Start Investing from Rs 1000
A popular option for consistent income, secure investments, and tax exemption is the Post Office Senior Citizen Savings Scheme. You may begin investing with a minimum of Rs 1,000 by creating an account with it. At the same time, Rs 30 lakh has been set as the maximum investment amount in this Senior Citizens Savings Scheme. Maintaining financial stability after retirement may be greatly aided by this post office program. This allows you to create a joint account with your spouse or with anybody who is 60 years of age or older. Section 80C of the Income Tax Act grants an annual tax exemption of up to Rs 1.5 lakh to an individual who invests in SCSS.
Investment will have to be made for 5 years
Those who invest in this Post Office plan must do so for a period of five years. However, the laws stipulate that the account holder must pay a penalty if the account is canceled before this time. You may simply open your SCSS account by visiting the post office that is closest to you. In some instances, the age restriction has also been loosened under this plan. For instance, a person who is on VRS may be older than 55 but younger than 60 at the time of account opening, and retired military personnel may invest at any age between 50 and 60, albeit there are restrictions in place.

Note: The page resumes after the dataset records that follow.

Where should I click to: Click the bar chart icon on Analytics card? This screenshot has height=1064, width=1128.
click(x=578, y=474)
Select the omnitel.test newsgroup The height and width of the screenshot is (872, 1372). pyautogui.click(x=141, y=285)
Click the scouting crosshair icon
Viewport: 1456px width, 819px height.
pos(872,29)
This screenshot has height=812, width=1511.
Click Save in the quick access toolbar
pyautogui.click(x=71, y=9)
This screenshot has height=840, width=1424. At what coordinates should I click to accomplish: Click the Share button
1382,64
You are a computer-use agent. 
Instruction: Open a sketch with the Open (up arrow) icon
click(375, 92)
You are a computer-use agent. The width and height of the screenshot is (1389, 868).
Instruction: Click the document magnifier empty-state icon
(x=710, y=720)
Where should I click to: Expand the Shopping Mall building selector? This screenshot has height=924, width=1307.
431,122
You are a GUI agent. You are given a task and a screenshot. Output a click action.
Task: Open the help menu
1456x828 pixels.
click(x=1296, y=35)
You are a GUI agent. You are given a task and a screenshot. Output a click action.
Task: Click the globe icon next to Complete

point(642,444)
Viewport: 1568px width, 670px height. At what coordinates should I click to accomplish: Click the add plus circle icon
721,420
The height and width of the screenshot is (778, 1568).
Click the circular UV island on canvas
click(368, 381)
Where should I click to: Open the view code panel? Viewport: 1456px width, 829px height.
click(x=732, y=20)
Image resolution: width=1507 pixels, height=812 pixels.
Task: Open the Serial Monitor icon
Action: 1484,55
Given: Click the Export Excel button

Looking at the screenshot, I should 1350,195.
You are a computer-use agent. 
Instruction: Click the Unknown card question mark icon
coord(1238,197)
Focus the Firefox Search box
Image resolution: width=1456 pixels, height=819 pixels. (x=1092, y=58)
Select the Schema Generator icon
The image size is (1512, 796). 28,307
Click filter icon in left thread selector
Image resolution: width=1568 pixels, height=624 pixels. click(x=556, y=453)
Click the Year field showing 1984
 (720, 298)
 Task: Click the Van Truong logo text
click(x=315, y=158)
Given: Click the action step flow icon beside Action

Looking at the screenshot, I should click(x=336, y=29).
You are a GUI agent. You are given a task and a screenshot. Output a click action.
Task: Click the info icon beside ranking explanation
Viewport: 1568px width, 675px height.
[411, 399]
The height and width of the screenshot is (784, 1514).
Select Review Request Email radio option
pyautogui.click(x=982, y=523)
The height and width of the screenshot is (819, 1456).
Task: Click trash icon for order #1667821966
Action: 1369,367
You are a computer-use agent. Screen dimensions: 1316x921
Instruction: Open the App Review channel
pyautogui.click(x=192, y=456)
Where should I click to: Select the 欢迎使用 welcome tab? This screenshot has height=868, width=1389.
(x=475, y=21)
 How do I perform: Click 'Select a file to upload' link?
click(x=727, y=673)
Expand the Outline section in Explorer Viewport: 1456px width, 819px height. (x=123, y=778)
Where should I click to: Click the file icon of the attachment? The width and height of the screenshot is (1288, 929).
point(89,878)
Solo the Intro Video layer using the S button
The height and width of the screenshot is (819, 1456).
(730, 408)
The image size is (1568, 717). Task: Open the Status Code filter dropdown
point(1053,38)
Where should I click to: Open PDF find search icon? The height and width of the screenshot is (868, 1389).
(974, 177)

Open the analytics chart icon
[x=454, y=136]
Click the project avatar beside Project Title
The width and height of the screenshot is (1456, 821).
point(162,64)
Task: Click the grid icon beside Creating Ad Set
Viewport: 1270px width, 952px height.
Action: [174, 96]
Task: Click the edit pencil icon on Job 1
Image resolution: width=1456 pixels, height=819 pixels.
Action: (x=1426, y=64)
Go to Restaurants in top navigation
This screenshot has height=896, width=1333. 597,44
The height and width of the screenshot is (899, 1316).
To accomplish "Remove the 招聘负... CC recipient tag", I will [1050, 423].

20000 Rupees Per Month Income
An investor may begin investing as little as Rs 1000 in this Post Office Scheme and may invest up to Rs 30 lakh. The amount of the deposit is set in multiples of 1000. Now, if we calculate that a person will earn Rs 20,000 per month from this scheme, then he will receive an annual interest of Rs 2.46 lakh if he invests around Rs 30 lakh at an interest rate of 8.2 percent. If we calculate this interest on a monthly basis, it comes to about Rs 20,000 per month.
Let us inform you that this plan has a clause requiring interest to be paid every three months. Interest is paid in this on the first of each of the following months: April, July, October, and January. The account is closed and all funds are transferred to the nominee listed in the documentation if the account holder passes away before the maturity time is over.